┌──

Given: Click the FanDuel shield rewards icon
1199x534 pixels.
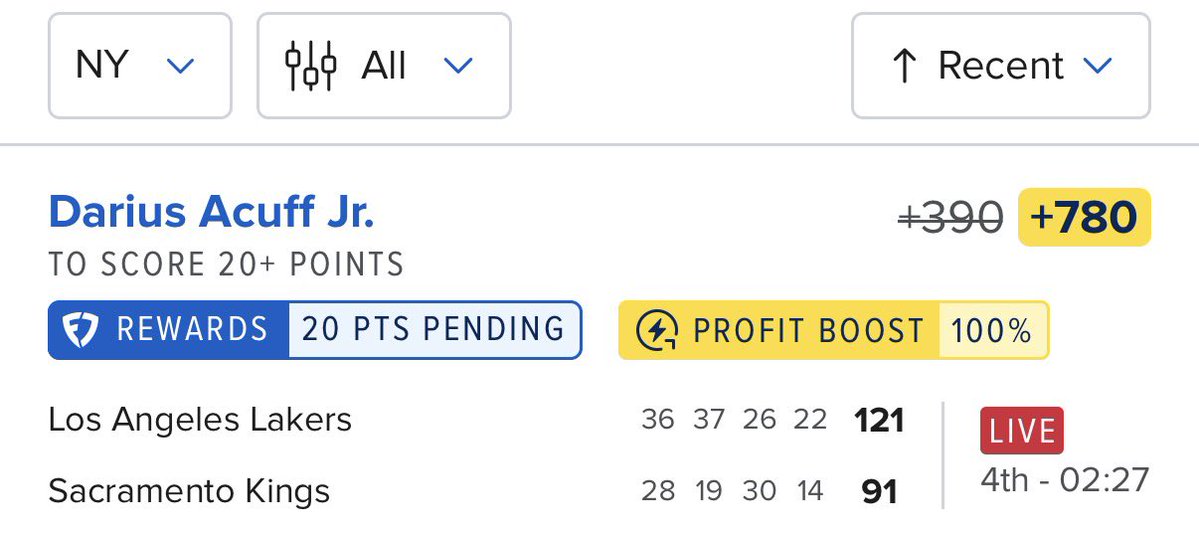Looking at the screenshot, I should click(x=80, y=330).
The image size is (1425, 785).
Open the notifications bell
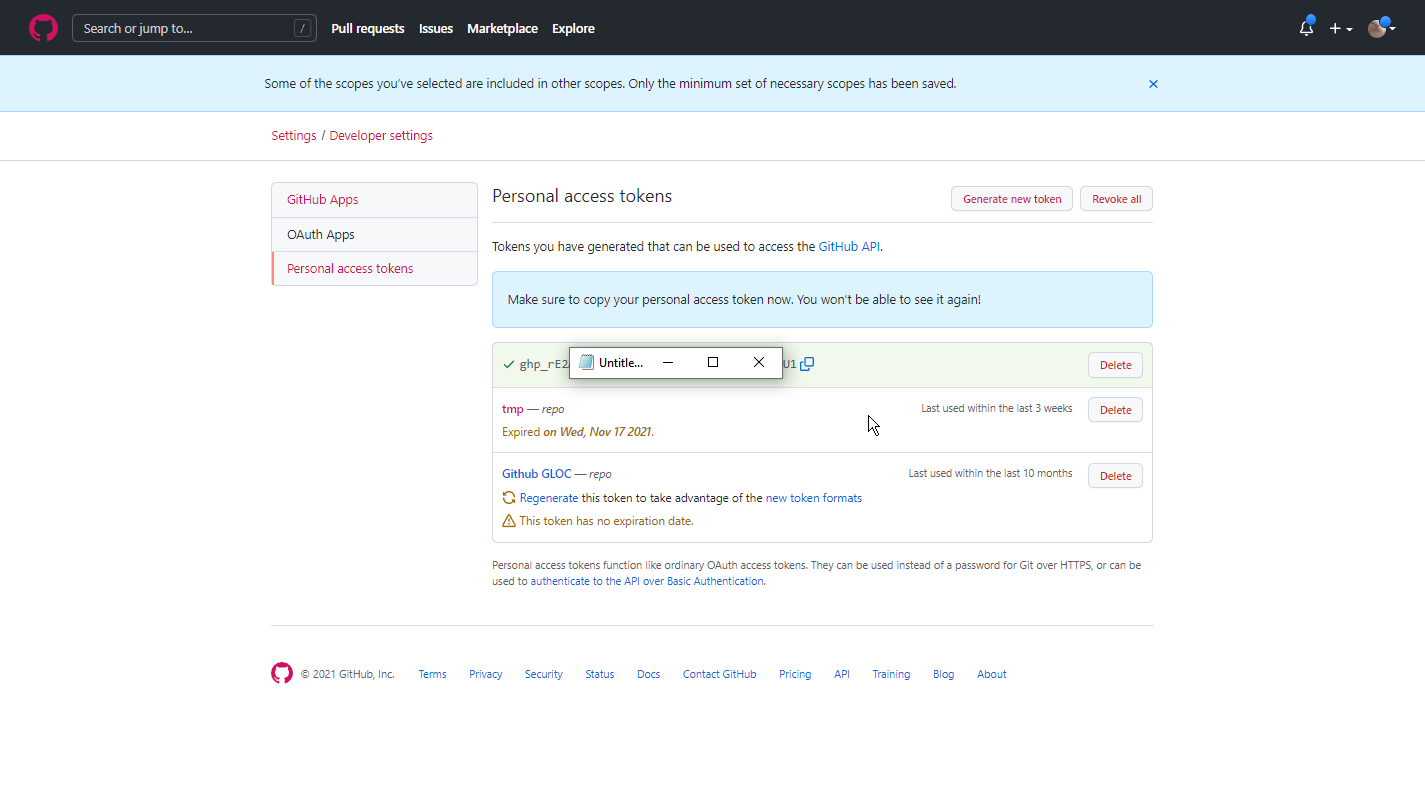pos(1306,28)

└──

• _About this exercise_
Set down again, exactly, the lines from the one with "The image size is (1425, 785)." to the last line of the data, both included and pictures excluded.

• _Problem solution_
The image size is (1425, 785).
Open the notifications bell
pos(1306,28)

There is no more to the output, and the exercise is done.